Thanks for the kind words about the game Jamey! Building on that base system of challenge effects, we spent a bunch of time designing the dynamics of the challenge effects of each terrain set to interact in ways that formed a little "ecology" that evoked what you might expect to see in that kind of environment. To your predator and prey example, the AI will often interact with itself as much as it interacts with the players, which (we hope) creates a sort of puzzle where you have to decide when to let nature take its course vs when to intervene yourself.
The way the path cards interact with each other is absolutely my favorite part of the game. When there are territorial animals in play and they’ll attack and exhaust each other completely without your intervention. So cool!
My favorite thing about the game is that there is no default action to harm the creatures around you. Sure there are weapons and things you can equip to do that, but it really discourages fighting your way out or hurting your way out of a situation. The game is more about being an observer than it is about being an active agent of chaos (a murder hobo to use DnD parlance). That has felt like a particularly great thematic departure from most campaign games where you are a god exercising your will on the land. The land, in this game, is the active agent.

PROBLEM SET —
• a. Transcribe the part of the game discussion starting at "The way the" and ending at "intervention. So cool!".
• b. Please restate word for word the records starting at the line that contains "You are a GUI" and ending at the end of the records. Leave the pictures out of your answer.

Records of interface elements —

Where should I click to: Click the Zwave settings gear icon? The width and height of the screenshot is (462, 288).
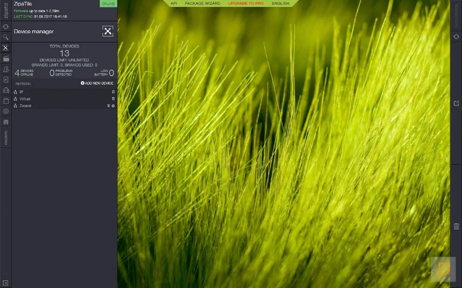pos(113,106)
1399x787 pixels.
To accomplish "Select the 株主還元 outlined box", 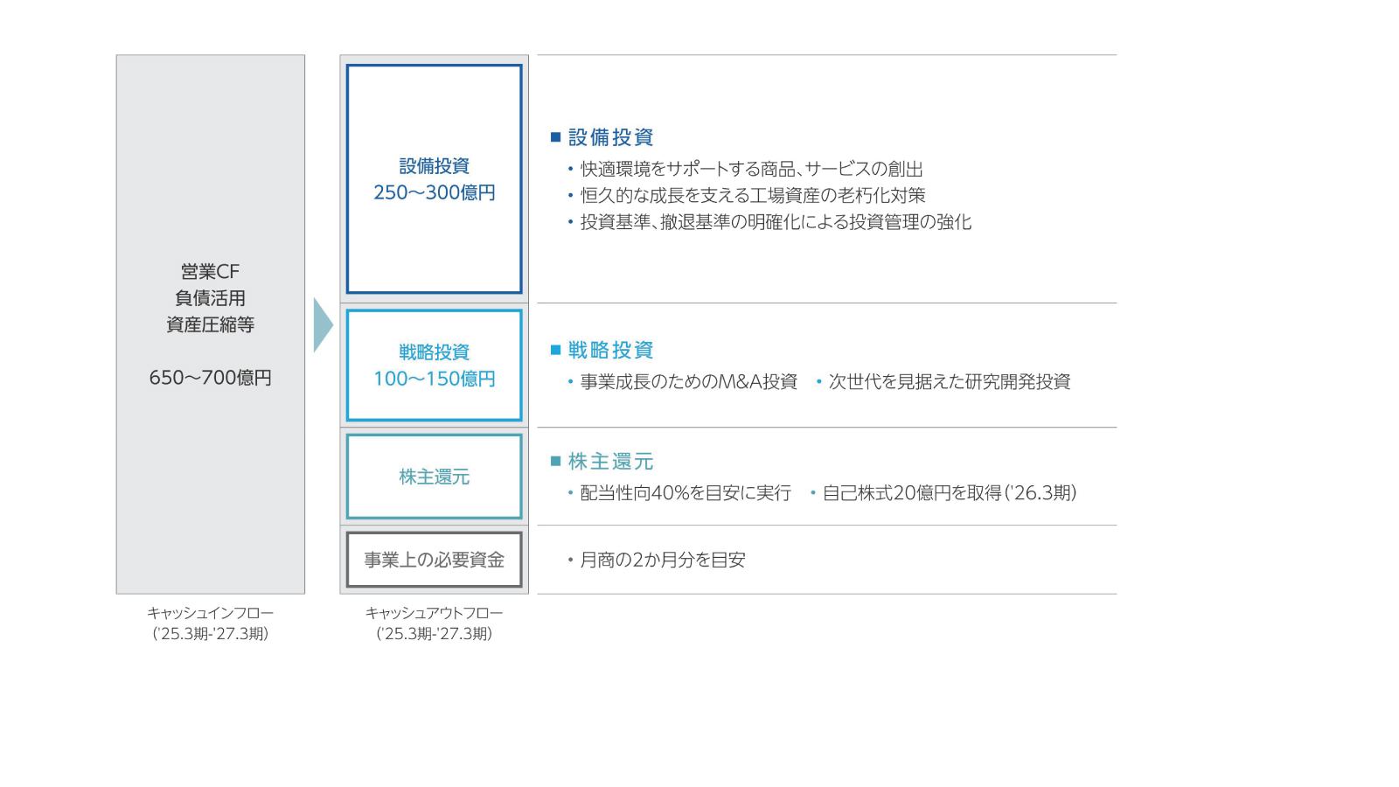I will point(434,477).
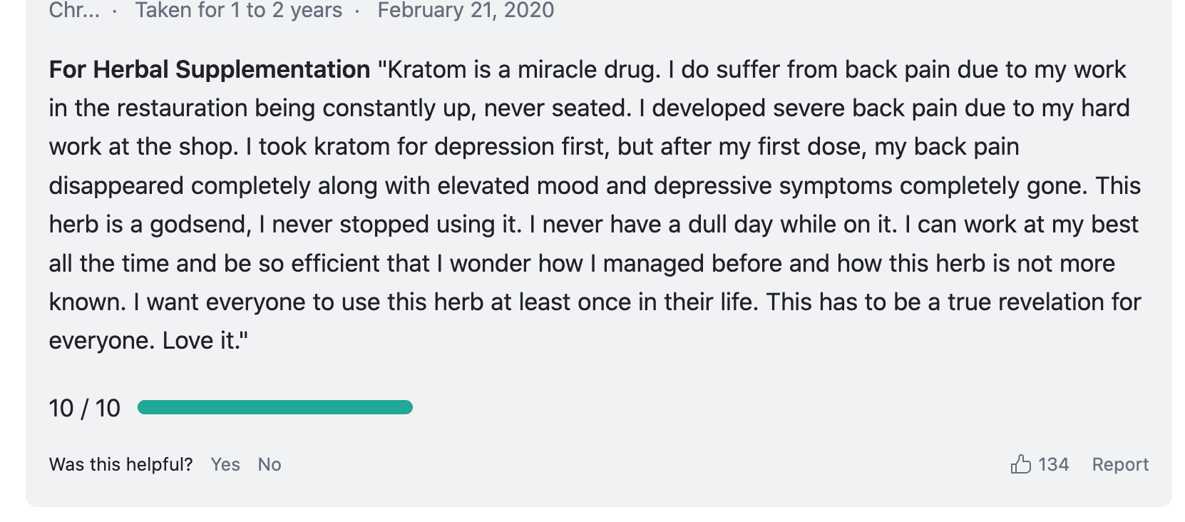Click the truncated reviewer name Chr...
This screenshot has height=522, width=1185.
[73, 10]
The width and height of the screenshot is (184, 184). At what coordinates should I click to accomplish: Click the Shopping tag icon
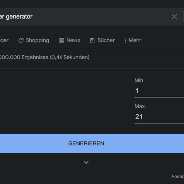(x=21, y=41)
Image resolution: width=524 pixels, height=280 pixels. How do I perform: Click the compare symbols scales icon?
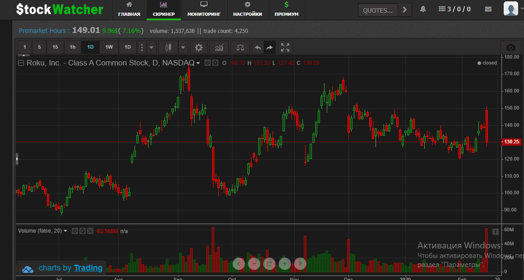(240, 47)
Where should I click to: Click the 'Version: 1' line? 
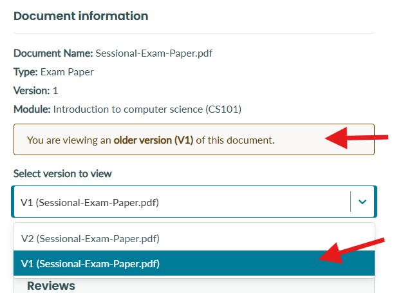pyautogui.click(x=35, y=90)
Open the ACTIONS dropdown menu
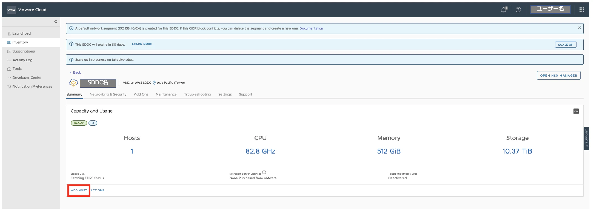Image resolution: width=593 pixels, height=213 pixels. [99, 191]
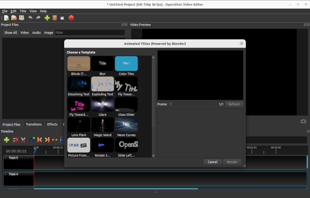Open the File menu
This screenshot has width=310, height=198.
point(5,11)
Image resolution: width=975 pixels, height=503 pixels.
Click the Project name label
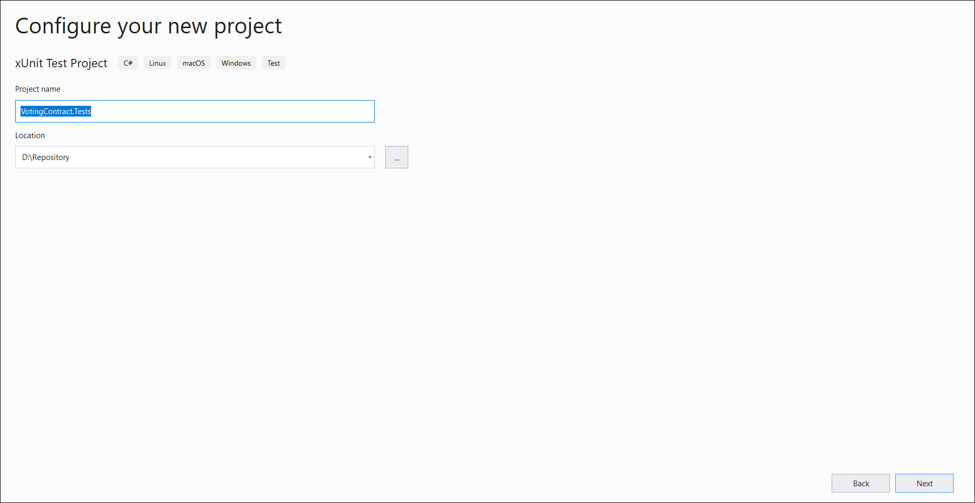point(38,89)
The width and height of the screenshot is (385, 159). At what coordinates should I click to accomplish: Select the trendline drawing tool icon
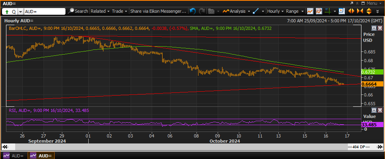tap(256, 11)
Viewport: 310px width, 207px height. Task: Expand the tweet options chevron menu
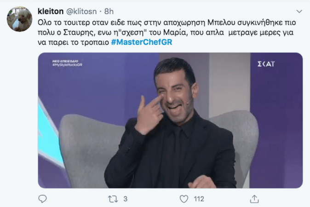coord(299,12)
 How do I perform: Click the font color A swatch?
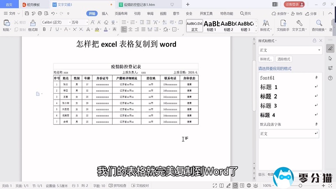coord(105,29)
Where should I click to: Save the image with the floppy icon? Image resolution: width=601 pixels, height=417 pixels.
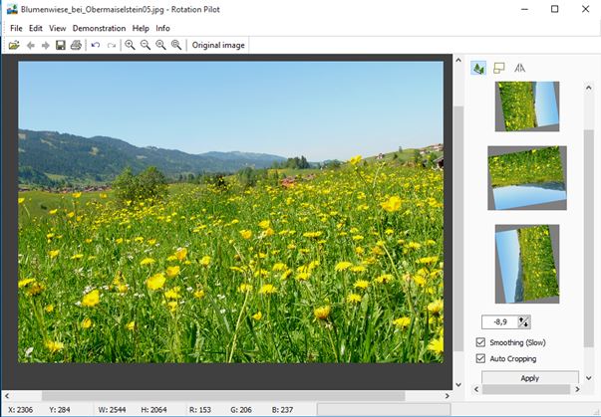[60, 45]
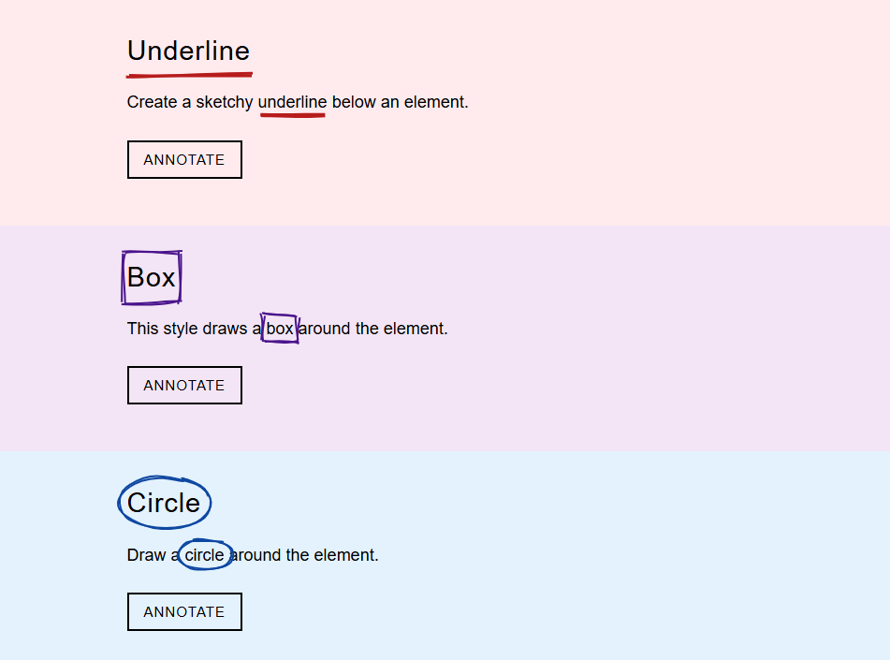Click the ANNOTATE label text inside the top button
890x660 pixels.
click(183, 159)
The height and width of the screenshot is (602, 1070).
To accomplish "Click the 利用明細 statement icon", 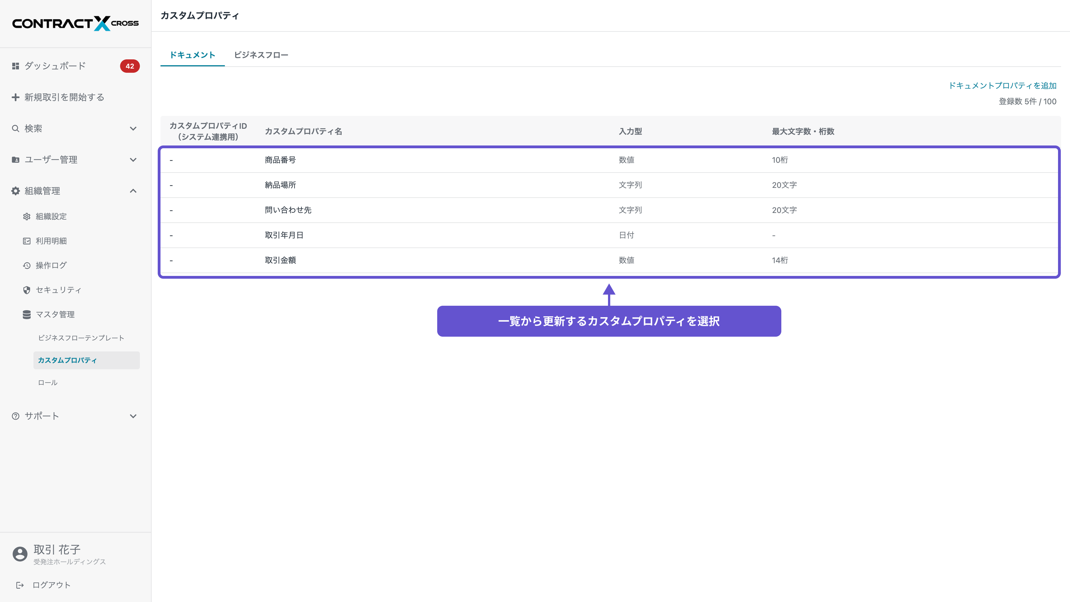I will 27,241.
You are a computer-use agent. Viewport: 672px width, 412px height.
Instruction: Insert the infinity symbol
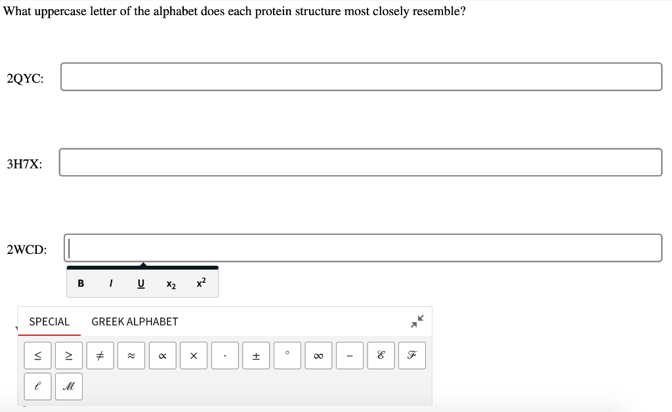[x=318, y=355]
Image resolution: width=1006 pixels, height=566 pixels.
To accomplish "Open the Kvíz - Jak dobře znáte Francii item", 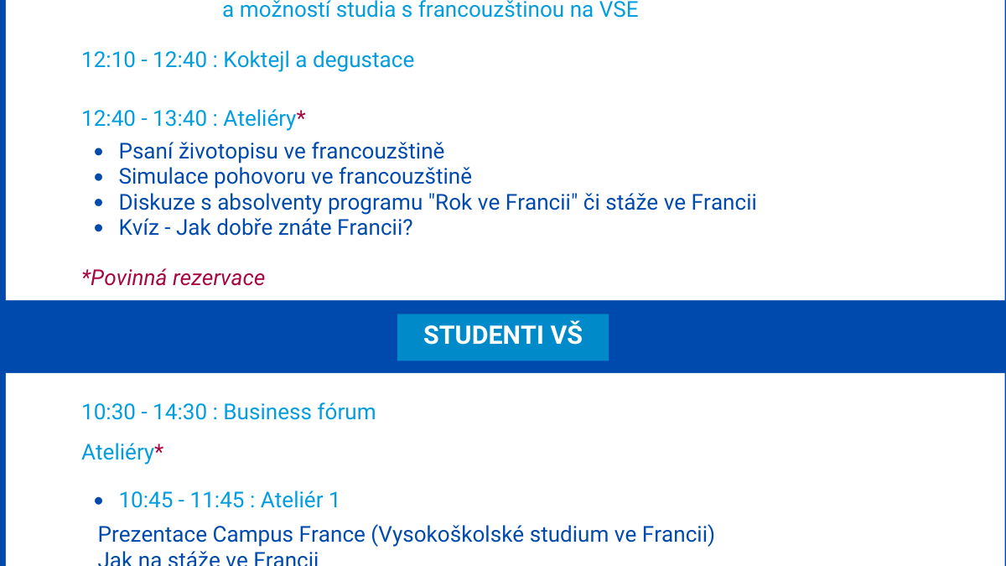I will (266, 228).
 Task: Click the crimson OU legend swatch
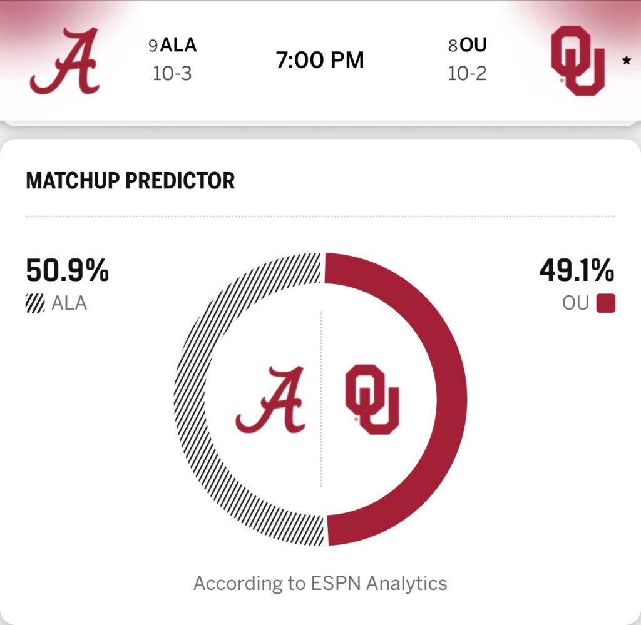[606, 304]
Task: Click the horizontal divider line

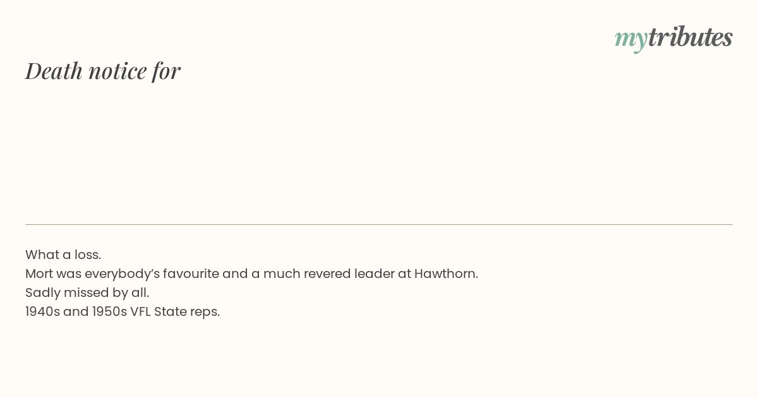Action: [x=379, y=224]
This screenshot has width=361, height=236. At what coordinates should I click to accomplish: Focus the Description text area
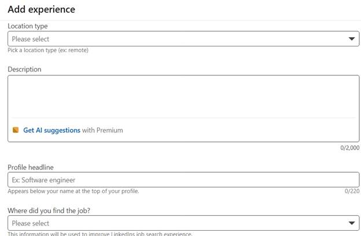tap(183, 96)
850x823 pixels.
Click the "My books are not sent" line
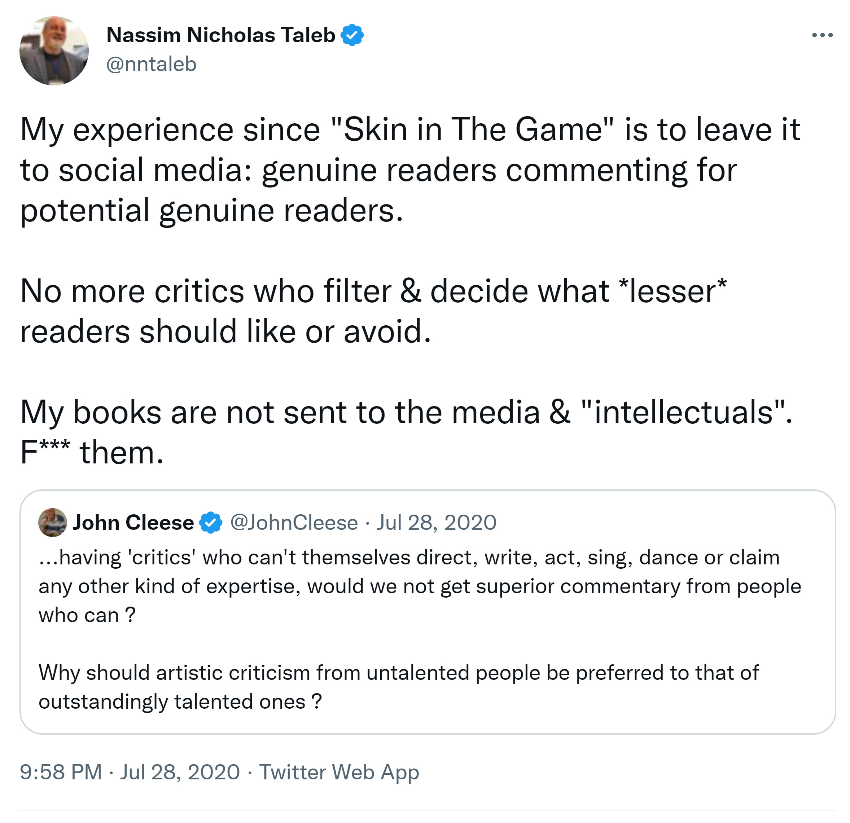405,412
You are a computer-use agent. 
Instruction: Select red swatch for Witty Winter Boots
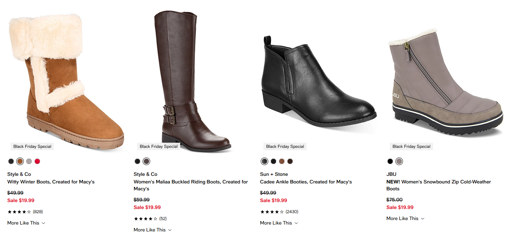coord(37,161)
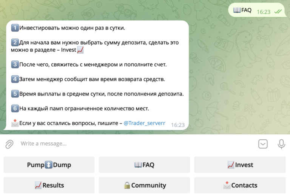This screenshot has height=196, width=290.
Task: Click the envelope emoji before "Если у вас"
Action: (15, 123)
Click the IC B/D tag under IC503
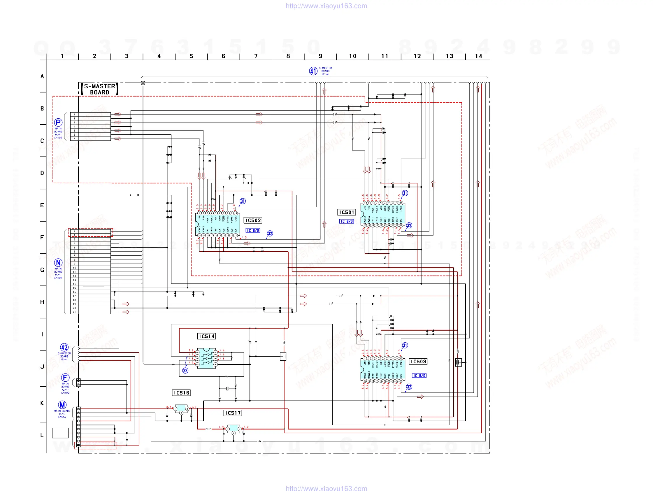Image resolution: width=653 pixels, height=491 pixels. (419, 376)
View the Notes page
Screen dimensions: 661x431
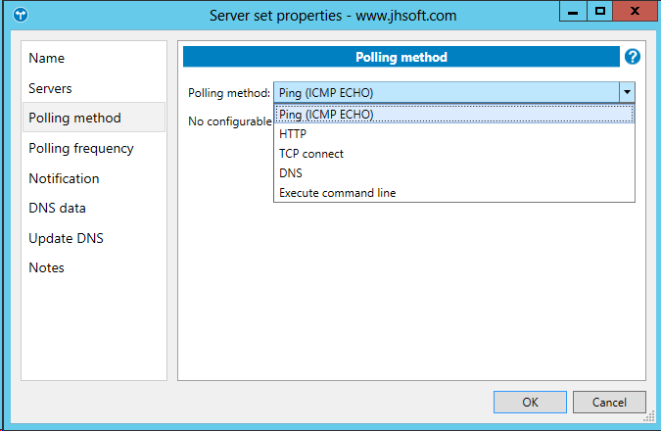click(x=46, y=267)
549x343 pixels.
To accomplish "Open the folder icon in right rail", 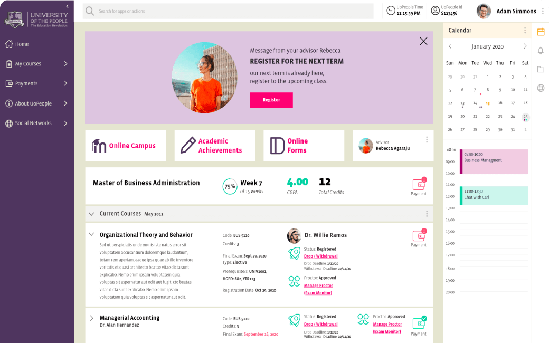I will coord(541,69).
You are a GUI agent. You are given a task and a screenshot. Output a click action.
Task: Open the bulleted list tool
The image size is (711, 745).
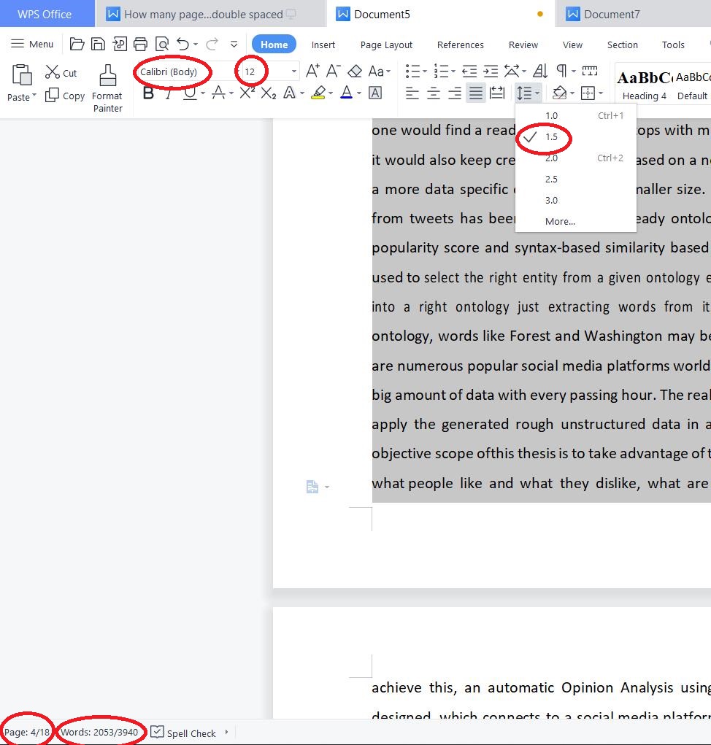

SOLUTIONS TO THE PROBLEMS —
• a.
The way the path cards interact with each other is absolutely my favorite part of the game. When there are territorial animals in play and they’ll attack and exhaust each other completely without your intervention. So cool!

• b.
You are a GUI agent. You are given a task and a screenshot. Output a click action.
Task: Open the bulleted list tool
The image size is (711, 745).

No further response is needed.